US Episcopal priest Liz Edman visits Liverpool for tour of events celebrating queer and faith identity

The Rev’d Liz Edman, a “queer priest” in the Episcopal Church of the United States, will visit Liverpool at the invitation of the Anglican Bishop of Liverpool for a three-day tour opening up a public conversation about queer and faith identity.

The tour invites all to come and hear the voices of today’s LGBTQ+ people of faith so that all might discover and unpack the unique insights that the queer community has to offer to its faith communities.

Liz Edman said: “This will be my first visit to Liverpool, and I can’t wait.  This program started when Bishop Paul and I met over coffee and talked eagerly about how an appreciation for queerness can invigorate Christian life and teaching.

I absolutely love that he is now bringing together queer voices from within the church and from secular queer community to dialogue, to see what we can offer and learn from one another.

As soon as he mentioned Homotopia, I thought, “Book the flight.  I am so down for this.”   I’m looking forward to a series of lively, thought-provoking conversations in your remarkable city.”

Homotopia is Liverpool’s longest running queer arts festival and Edman’s tour begins with Homotopia fringe event, panel discussion ‘Queer Faith Voices’ on Saturday 23rd November, 7:30pm at LEAF on Bold Street.

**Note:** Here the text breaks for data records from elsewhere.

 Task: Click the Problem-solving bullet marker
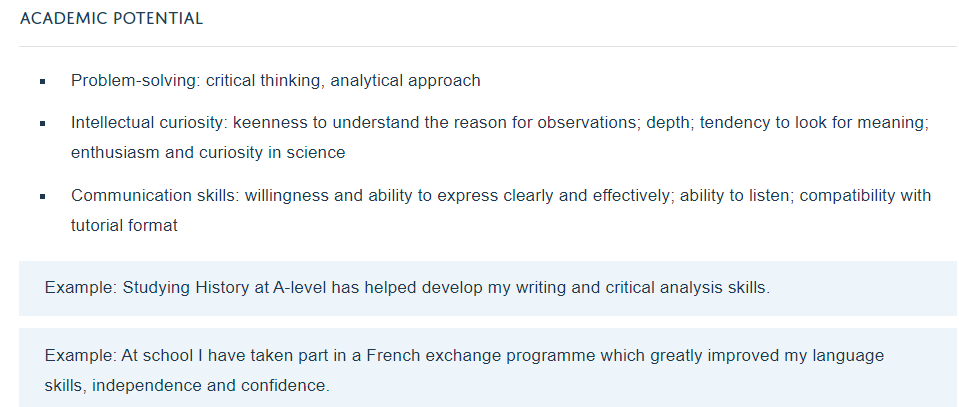43,81
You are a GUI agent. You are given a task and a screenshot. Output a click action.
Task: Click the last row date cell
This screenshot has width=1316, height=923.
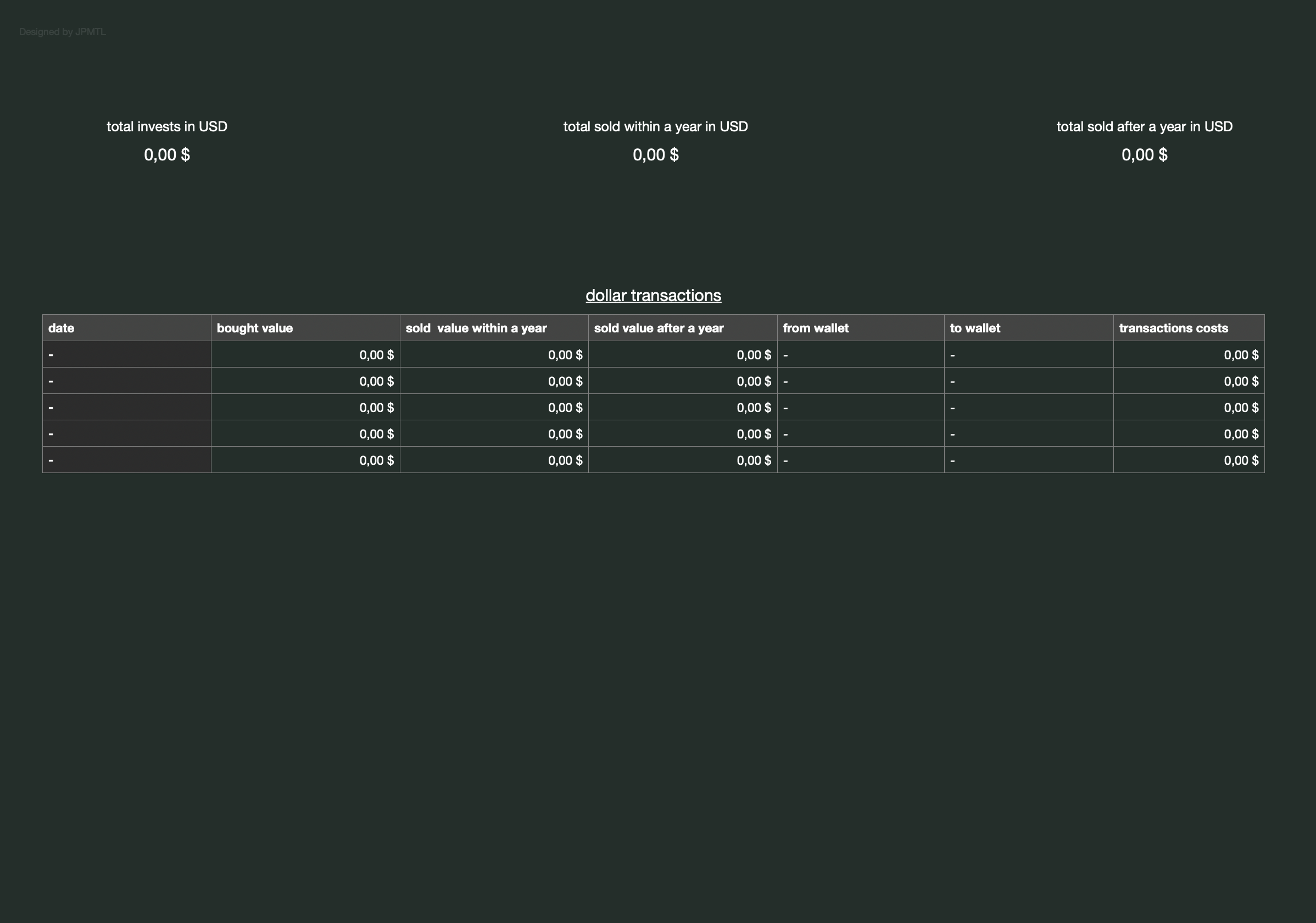click(x=127, y=460)
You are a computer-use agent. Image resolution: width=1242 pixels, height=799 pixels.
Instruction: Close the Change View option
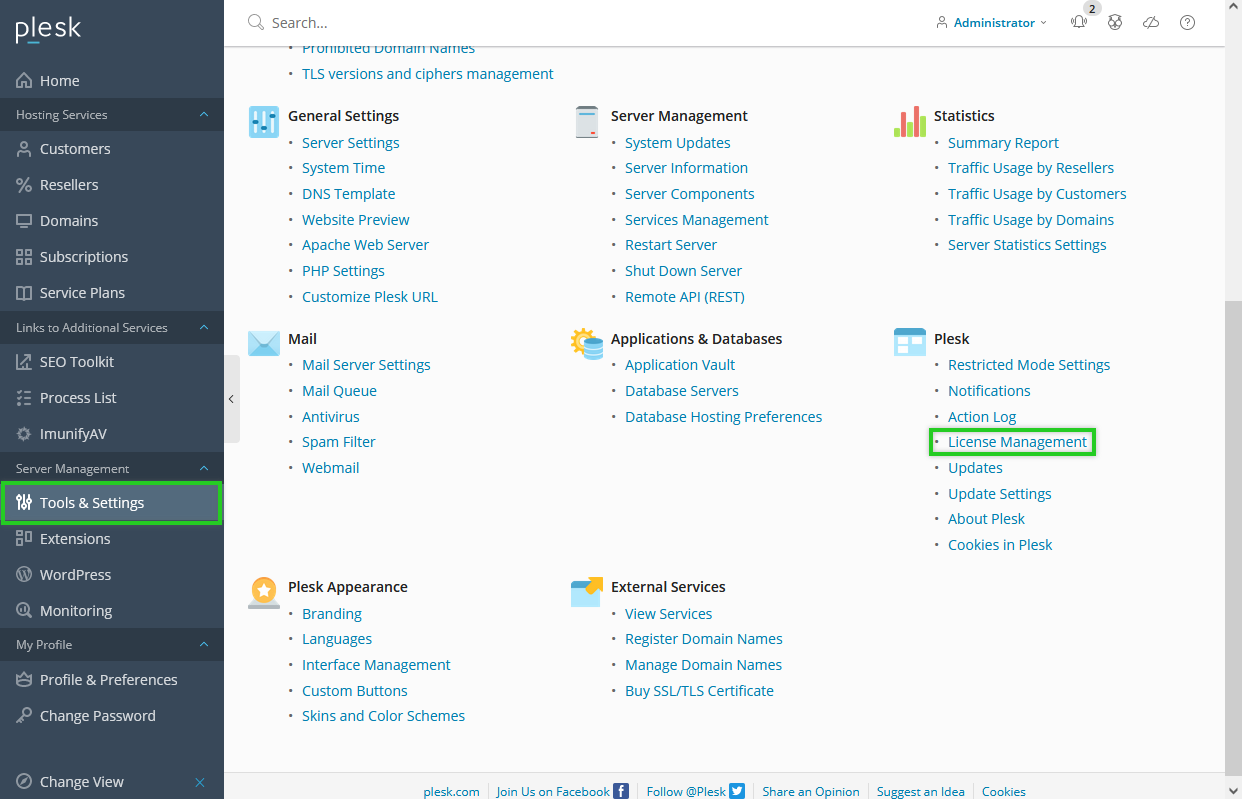(200, 782)
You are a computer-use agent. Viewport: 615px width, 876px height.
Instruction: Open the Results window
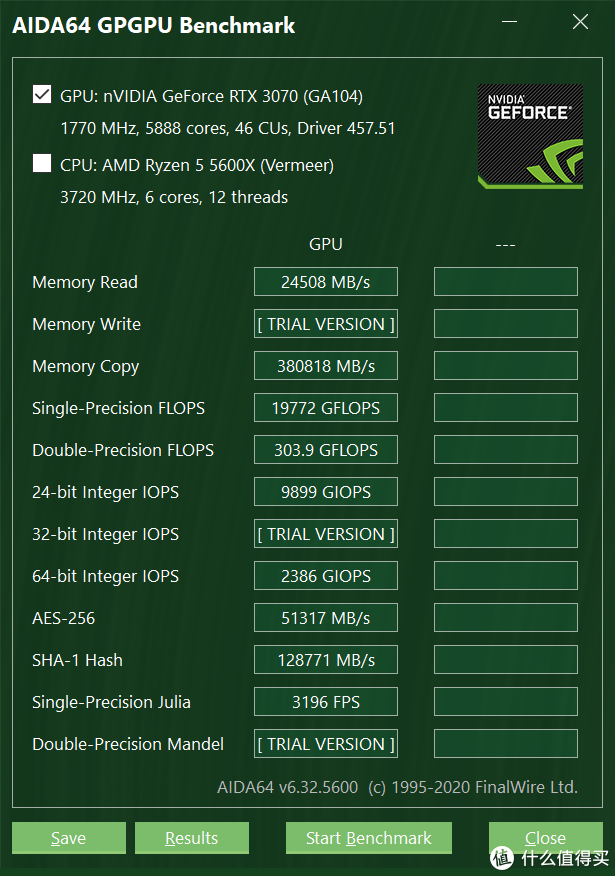tap(191, 838)
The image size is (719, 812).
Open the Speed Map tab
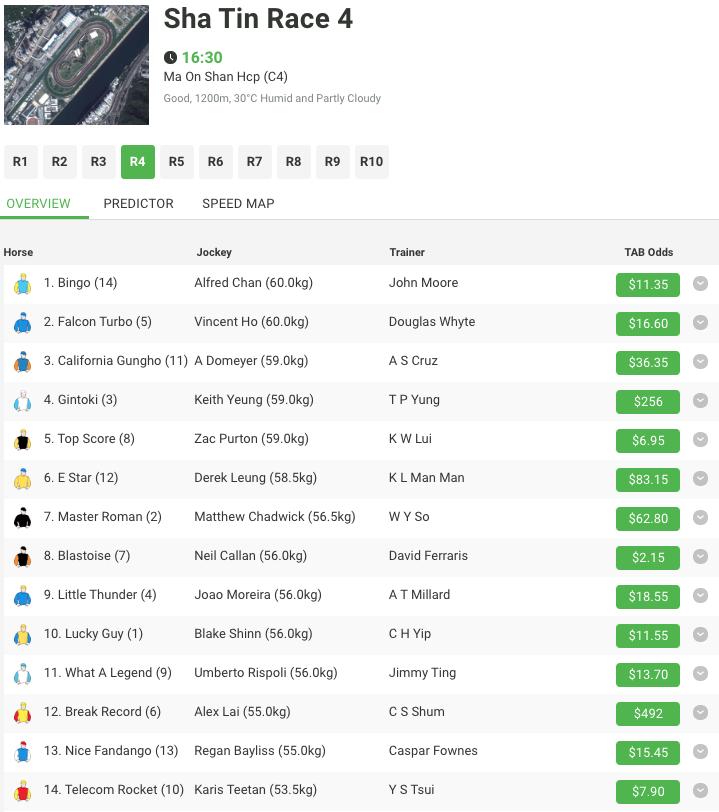click(x=238, y=203)
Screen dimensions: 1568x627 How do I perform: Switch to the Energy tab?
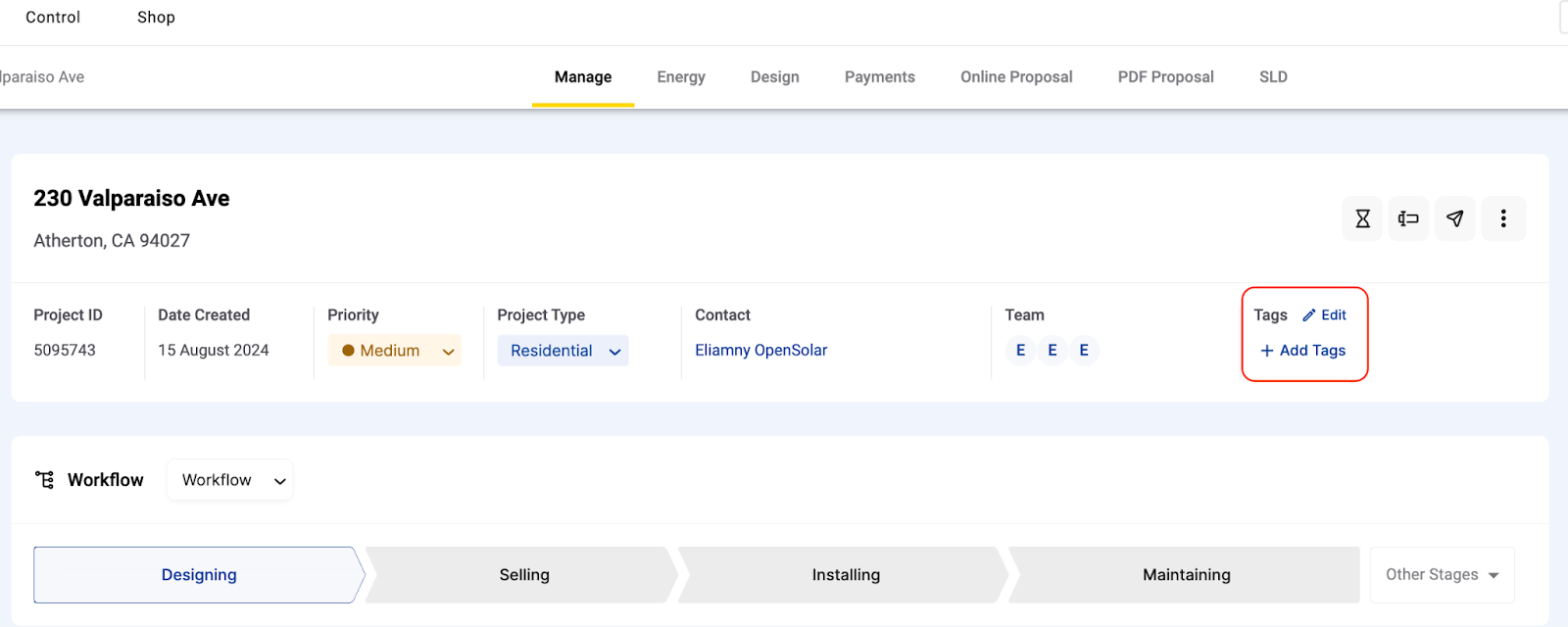pos(681,77)
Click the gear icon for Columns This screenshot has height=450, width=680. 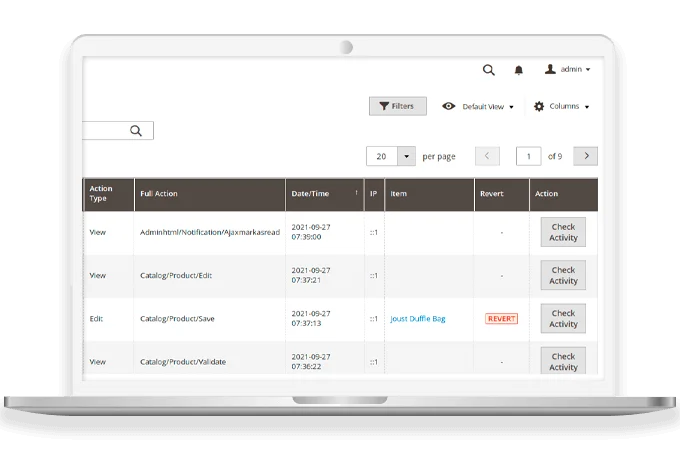point(539,106)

Edman will be joined by a diverse panel of local LGBTQ+ speakers: Char Binns, Interim Director of Homotopia and part of the core team at Liverpool Queer Collective; Kieran Bohan, National Coordinator of Open Table, network of ecumenical Christian worship communities which offer a warm welcome to people who are LGBTQIA+ and all who seek an inclusive Church; Christopher Greenough, Senior Lecturer in Theology and World Religion at Edge Hill University and author of ‘Undoing Theology’ and ‘Queer Theology: The Basics’.

The panel will take turns to share their experiences as queer people of faith with the room, before the event opens to the audience for questions and further discussion.

Tickets for ‘Queer Faith Voices’ are £5.98 and available to buy at www.queerfaithvoices.eventbrite.co.uk. The ticket price will include a welcome drink and canapés; there will also be a bar available for additional drinks.

Edman will then join the Bishop of Liverpool on Sunday 24th November to lead an ecumenical service of Holy Communion at Open Table Wigan. Offering a particular welcome to the LGBTQIA+ community, their friends and family and all who seek an inclusive church, the service will take place at St John’s Church in Abram, Wigan with refreshments available from 6pm and the service beginning at 6:30pm.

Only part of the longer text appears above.